An appraisal, meanwhile, will be required by the buyer’s lender to make sure the home is worth more than the loan amount. Sometimes, the numbers come in higher or lower than expected, especially if a realtor with knowledge of the market wasn’t involved in the pricing, as is common with sales to relatives.
Though the result doesn’t always have an impact on the sale, it would be wise for both parties to be flexible once the results come in. Otherwise, things may get tense.
2. Selling your home to family below market value can get tricky
In some situations, the seller might want this transaction to look less like a sale and more like a gift. This can be more complicated than it seems, though.
Sell the home more than 25% below market value, and it’s likely the buyer will get hit with a gift tax courtesy of Uncle Sam. There are a few alternative options, though:
- Sell the home at only a slight loss, but give the relative the maximum allowable tax-free gift ($13,000) each year until the agreed upon amount is reached.
- File a quitclaim deed to add the buyer’s name to the title. These are the simplest way to transfer property, but they’re generally not used when money is exchanging hands. If the seller still does want to be paid, the buyer will have to take out a home equity loan to pay the seller.

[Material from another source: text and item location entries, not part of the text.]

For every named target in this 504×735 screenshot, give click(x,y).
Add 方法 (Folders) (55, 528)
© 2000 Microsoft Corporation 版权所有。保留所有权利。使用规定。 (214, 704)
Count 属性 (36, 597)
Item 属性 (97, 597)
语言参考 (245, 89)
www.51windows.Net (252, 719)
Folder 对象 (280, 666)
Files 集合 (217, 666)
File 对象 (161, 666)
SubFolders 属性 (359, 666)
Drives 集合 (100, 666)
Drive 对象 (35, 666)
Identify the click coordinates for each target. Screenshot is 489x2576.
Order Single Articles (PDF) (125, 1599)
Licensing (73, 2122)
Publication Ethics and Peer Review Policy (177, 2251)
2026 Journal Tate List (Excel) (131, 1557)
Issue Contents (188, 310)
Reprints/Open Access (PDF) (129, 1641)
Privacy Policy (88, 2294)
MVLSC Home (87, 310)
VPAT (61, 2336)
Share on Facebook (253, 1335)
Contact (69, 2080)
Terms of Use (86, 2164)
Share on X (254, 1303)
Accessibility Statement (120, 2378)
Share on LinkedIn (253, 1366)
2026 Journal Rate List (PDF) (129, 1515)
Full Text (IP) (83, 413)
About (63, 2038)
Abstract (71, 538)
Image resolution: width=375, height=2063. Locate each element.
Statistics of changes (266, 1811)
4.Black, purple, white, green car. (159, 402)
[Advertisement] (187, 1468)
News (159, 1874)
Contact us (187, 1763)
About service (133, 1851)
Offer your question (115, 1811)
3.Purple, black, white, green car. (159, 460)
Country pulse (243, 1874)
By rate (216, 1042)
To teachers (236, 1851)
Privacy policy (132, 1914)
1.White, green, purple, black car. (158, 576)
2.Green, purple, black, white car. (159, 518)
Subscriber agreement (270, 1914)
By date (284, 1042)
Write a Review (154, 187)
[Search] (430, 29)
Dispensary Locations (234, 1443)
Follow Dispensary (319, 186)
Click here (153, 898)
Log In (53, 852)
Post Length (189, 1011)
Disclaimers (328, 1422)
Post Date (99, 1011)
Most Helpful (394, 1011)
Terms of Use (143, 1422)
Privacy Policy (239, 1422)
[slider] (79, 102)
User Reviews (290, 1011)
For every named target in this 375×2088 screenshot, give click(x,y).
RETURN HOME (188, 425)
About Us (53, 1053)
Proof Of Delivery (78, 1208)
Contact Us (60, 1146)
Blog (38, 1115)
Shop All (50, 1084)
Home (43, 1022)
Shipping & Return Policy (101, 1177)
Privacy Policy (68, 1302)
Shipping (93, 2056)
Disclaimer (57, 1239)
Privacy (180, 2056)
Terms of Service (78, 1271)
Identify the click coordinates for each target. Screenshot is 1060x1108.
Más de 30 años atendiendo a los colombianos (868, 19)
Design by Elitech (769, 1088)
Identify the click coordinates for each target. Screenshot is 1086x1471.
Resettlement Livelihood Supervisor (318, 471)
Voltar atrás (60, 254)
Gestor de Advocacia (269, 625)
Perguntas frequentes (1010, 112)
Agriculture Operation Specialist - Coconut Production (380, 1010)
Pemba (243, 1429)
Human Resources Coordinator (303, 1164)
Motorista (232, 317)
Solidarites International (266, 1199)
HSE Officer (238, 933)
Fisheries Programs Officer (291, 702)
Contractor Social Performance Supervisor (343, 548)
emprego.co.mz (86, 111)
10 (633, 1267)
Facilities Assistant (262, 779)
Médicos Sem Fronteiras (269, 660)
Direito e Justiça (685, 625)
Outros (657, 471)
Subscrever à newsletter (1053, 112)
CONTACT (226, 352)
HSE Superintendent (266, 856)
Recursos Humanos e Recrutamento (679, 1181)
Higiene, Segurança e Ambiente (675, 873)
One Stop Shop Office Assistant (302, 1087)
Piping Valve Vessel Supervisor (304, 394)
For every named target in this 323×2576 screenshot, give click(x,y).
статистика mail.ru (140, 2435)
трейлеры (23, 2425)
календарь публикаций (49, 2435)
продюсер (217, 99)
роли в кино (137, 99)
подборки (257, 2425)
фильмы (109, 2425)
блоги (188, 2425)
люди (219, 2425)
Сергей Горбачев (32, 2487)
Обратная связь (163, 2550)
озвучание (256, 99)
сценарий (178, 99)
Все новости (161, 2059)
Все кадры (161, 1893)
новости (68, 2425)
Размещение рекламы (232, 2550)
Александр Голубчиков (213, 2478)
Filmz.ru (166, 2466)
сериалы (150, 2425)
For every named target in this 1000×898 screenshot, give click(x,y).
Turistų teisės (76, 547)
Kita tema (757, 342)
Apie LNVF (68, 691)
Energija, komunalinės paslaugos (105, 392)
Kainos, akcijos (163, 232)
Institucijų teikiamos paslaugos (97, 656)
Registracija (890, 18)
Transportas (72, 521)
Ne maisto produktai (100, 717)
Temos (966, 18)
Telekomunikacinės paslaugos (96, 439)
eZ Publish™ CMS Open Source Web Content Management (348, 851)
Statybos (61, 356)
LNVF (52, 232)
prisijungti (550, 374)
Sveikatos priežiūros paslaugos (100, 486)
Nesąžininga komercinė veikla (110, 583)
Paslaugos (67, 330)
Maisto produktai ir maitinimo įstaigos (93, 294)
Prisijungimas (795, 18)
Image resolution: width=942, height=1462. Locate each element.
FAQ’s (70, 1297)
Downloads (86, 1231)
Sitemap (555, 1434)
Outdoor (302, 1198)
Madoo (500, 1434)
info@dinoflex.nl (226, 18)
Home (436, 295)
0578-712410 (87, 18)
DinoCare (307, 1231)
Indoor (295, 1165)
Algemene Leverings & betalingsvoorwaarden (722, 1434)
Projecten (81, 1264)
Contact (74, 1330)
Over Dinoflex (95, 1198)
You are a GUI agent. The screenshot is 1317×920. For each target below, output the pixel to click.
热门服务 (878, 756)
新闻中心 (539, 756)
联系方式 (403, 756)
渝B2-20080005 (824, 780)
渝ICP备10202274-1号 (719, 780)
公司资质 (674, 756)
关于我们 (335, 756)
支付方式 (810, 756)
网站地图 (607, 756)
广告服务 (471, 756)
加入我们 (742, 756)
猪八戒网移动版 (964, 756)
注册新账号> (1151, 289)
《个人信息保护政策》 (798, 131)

- Go the seller financing route. This option cuts out the lender entirely and puts the seller in their stead. While it can mean excellent rates and terms for the buyer,
3. Stay on the IRS’ good side
The IRS likes to keep a close eye on transactions that take place between relatives, and for good reason. When the buyer and the seller are on the same side, it’s a lot more likely for funny business to go down. That funny business often takes the shape of fake tax deductible losses or fake short sales.
As far as the IRS is concerned, you can sell your property at a loss to a family member all you want, but you can’t take a deduction on the loss, and you can’t sell the property for less than you owe to the bank.
For some helpful examples, this is a good resource.
4. Swap your realtor for a lawyer
While you can probably skip the realtor, a qualified real estate attorney is going to be your best friend if you’re planning on selling a house to a family member. A lawyer will be able to fill in the gaps in the process that a realtor would generally have helped fill for you, like getting the right paperwork and lining up the title search and transfer.
They’ll also have a much clearer idea of your options and be able to make recommendations with your goals in mind.